Data records:
= = =
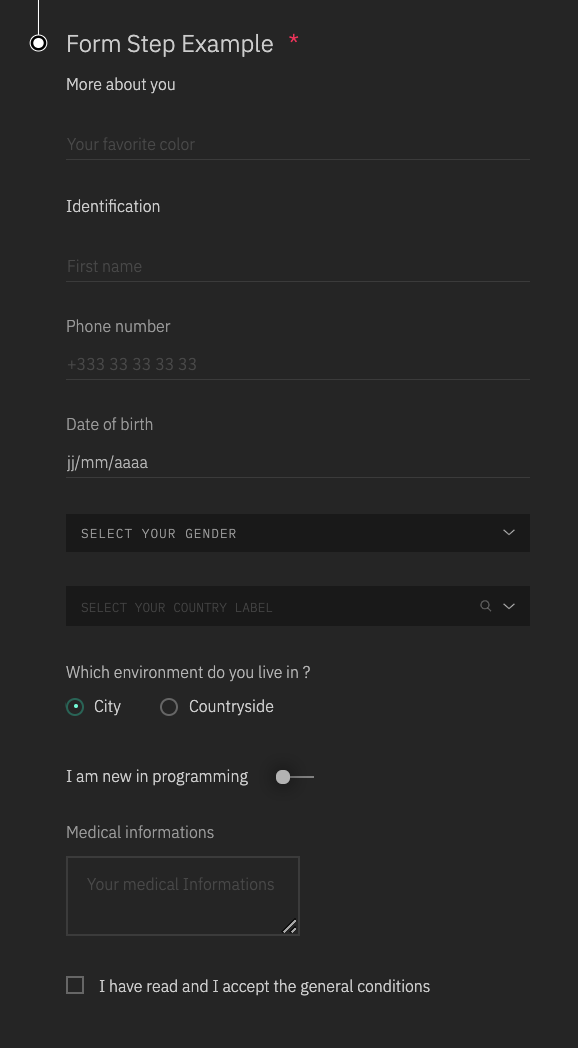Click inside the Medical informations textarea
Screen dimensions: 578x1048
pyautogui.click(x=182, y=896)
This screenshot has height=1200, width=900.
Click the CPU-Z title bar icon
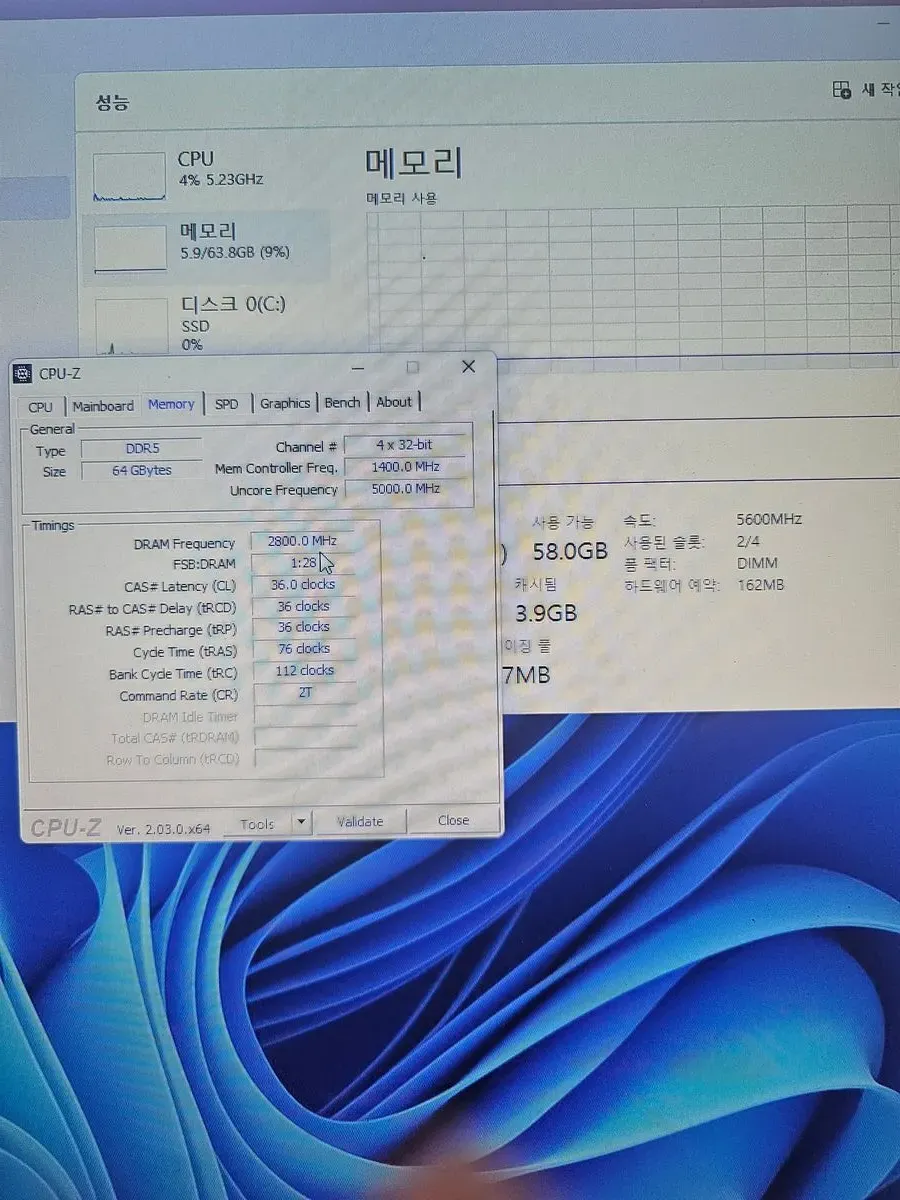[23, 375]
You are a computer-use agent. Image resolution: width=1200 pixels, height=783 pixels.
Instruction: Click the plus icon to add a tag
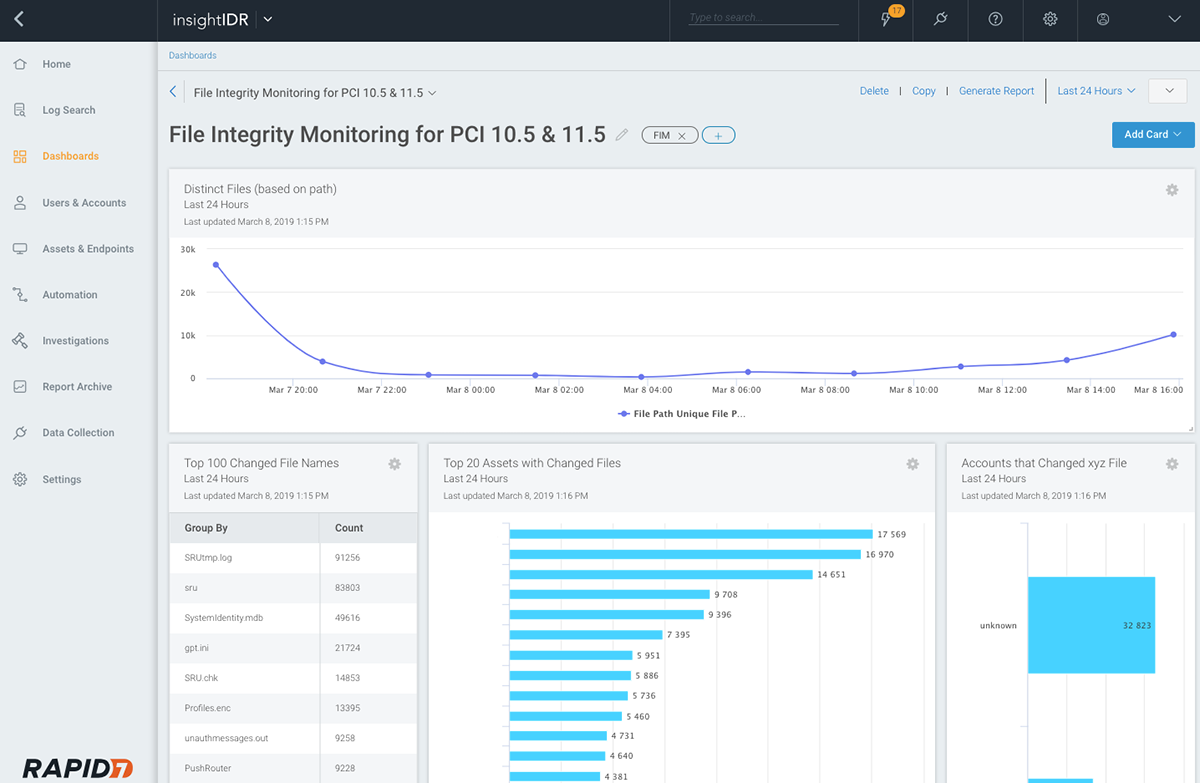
= = =
● Work required
Please write out exactly the lines from the one containing "Click the CPU-Z title bar icon" through the last line of the records above, and leave out any pictures.

● Result for this exercise
Click the CPU-Z title bar icon
[23, 375]
You are a computer-use agent. Image resolution: width=1200 pixels, height=783 pixels.
Instruction: Click the plus icon to add a tag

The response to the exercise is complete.